That I think is really good inspiration for people and yeah, I enjoy those. That's another interesting thing about like the weekly screencasts, don't have to be as advanced or as thorough. I can cover like a specific feature of Airbnb and I don't have to spend, say three months figuring all that out and turning it into a course.
It's a lot smaller investment, which I kind of like about the screencast. But I've also gone and done some courses. And, there's an interesting balance there where it's like some of these things are three months of hard work and a launch and you make a bunch of money and then you have to maintain it a little bit, but you're basically done.
And then the screencasts are like, "Okay. Every single week, I got to sit down one day and record the video for next week." And it's a bit more of a treadmill, but it also has a much steadier revenue compared to a course launch. And for me, that was like more important cause I was originally like, how do I replace my salary? And I wanted steady. I didn't want to make 40K in one month and then nothing for the rest of the year or something.
Yeah.
That was too risky for me, personally.
Yeah, it's kind of a preference where I also don't like the idea of working super hard on something kind of keeping it hidden. And then having this one pivotal moment that's huge, all or nothing launch. It has to work and you're just sweating bullets the whole time wondering what's going to go well. And whenever I see people doing things this way, I'm just like, like I would literally never do anything that way. I've never done anything with Indie Hackers that way, besides maybe the first launch and took three weeks to get the product ready before the first launch.
So it wasn't like, you know, all my eggs in one basket here, it was super simple. But everything I've ever done after that, like the forum, I just sort of like, it was a gradual kind of like, "Hey, this is here, but I'm not going to launch it." The product directory, even the podcast, just kind of like, I'm gonna put it out quietly and then keep working on it and iterating on it.
And then what you can do is you can launch things later. So Indie Hackers forum existed for like a year and a half before I put it on Product Hunt. And by the time we put it on Product Hunt, it was already really big, I had iterated all the kinks out, and I felt confident about the launch. And even if the launch was a dud, I knew the forum was doing really well, regardless.
Yeah, that is what I just did for a course that I actually haven't like officially launched it yet either. I had a sort of fake launch originally, maybe a month and a half, maybe two months ago. And it was basically, it's now an early access, and if you want to review the course, you still pay for the course, but if you want to review it and give me feedback and I will go and take your feedback and improve the course and then answer questions that you have in the course.

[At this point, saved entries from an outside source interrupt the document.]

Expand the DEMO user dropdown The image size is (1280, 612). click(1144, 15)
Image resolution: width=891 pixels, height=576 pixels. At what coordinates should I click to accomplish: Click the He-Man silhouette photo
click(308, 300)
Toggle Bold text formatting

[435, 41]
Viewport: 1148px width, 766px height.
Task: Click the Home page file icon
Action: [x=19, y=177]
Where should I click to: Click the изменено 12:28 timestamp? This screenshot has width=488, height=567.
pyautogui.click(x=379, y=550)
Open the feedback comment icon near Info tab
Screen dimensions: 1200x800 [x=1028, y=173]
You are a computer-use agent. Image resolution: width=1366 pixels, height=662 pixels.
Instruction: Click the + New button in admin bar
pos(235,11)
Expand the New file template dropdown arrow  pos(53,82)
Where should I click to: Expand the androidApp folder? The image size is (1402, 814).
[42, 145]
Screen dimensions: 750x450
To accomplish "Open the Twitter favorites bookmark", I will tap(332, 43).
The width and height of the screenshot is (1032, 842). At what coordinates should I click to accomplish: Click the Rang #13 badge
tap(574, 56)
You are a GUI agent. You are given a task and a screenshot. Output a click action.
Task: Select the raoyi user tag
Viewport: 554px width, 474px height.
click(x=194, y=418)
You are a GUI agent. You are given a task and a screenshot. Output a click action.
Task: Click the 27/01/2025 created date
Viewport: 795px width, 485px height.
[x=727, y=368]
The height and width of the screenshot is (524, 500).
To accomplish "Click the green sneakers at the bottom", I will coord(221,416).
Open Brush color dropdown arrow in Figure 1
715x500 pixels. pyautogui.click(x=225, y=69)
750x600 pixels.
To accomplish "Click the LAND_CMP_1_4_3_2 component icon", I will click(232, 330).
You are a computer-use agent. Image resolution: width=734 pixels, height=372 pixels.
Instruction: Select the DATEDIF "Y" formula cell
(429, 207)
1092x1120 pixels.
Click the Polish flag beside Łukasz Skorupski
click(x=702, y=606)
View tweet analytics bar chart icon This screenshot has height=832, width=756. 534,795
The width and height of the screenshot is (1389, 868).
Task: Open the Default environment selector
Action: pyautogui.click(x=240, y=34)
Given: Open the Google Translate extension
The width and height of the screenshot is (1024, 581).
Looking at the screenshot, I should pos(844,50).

It was a way for me to get students more involved who are really excited about it. And I could do that. And then when it's pretty polished and reviewed and everything by actual people, then I can do an official launch later on. And that was kind of nice and actually just charging for the pre-release version of it, to some people they were like, "Why is this not free?"
And I was like, "Well, it's not free because I'm actually going to be doing extra work for you personally, while it's in this, you know, beta period." And I think I saw that with Adam Lathan's tweet somewhere that he mentioned, you know, there's actually a good argument to be made that a pre-release version of Tailwind UI or something might cost more than the actual final version, because it's not as polished and he's going to have to do more work to help you specifically, you know? And I thought that was kind of interesting.
It's counterintuitive. People would think, "No, I'm not going to pay more for this early crappy version." But like they aren't getting something in return, which is like getting a first loan.
Yeah.
They're getting in the line well before anyone else.
And some personal, you know, connection with the creator because they're actually getting involved. And, you know, once you have, with however many sales they've made on Tailwind UI, they can't go personally talk to every person, you know, at this point. But when it's an early access and they have a significantly smaller group, you're going to have much more access to shape the direction of it or whatever. And that can be really valuable for some people. So it is absolutely worth paying for in the early days, but not for everybody.
So, the process of running GoRails, you sort of discovered that there's more ideas here than just screencasts. You've talked about putting out courses, you've talked about putting out templates, you've talked about the fact that you built this kind of SaaS application to help people like deploy their Rails apps, but we haven't really gone into detail on any of those. Which of those do you think is the biggest business opportunity for you?
Probably Hatchbox, which is the deployment tool. That one, in a sense, it's kind of competing with Heroku or AWS in a way. You know, competing with like a Beanstalk or something, but not servers itself. I mean, we just launched that in like January of 2017, somewhere around there as a like, "This would be nice if we have something to save me time, like we'll just automate this script." And that's been one of those ones where people have been continually asking me to add features and like...
Right.
...do all kinds of things. And I've been extremely surprised because, you know, I was worried about, it's a complicated product, like super complicated and I was worried about I'm going to build it and I don't know if I'm going to build it right, and I don't want to break stuff. So, I don't want to market it at all until I'm pretty confident.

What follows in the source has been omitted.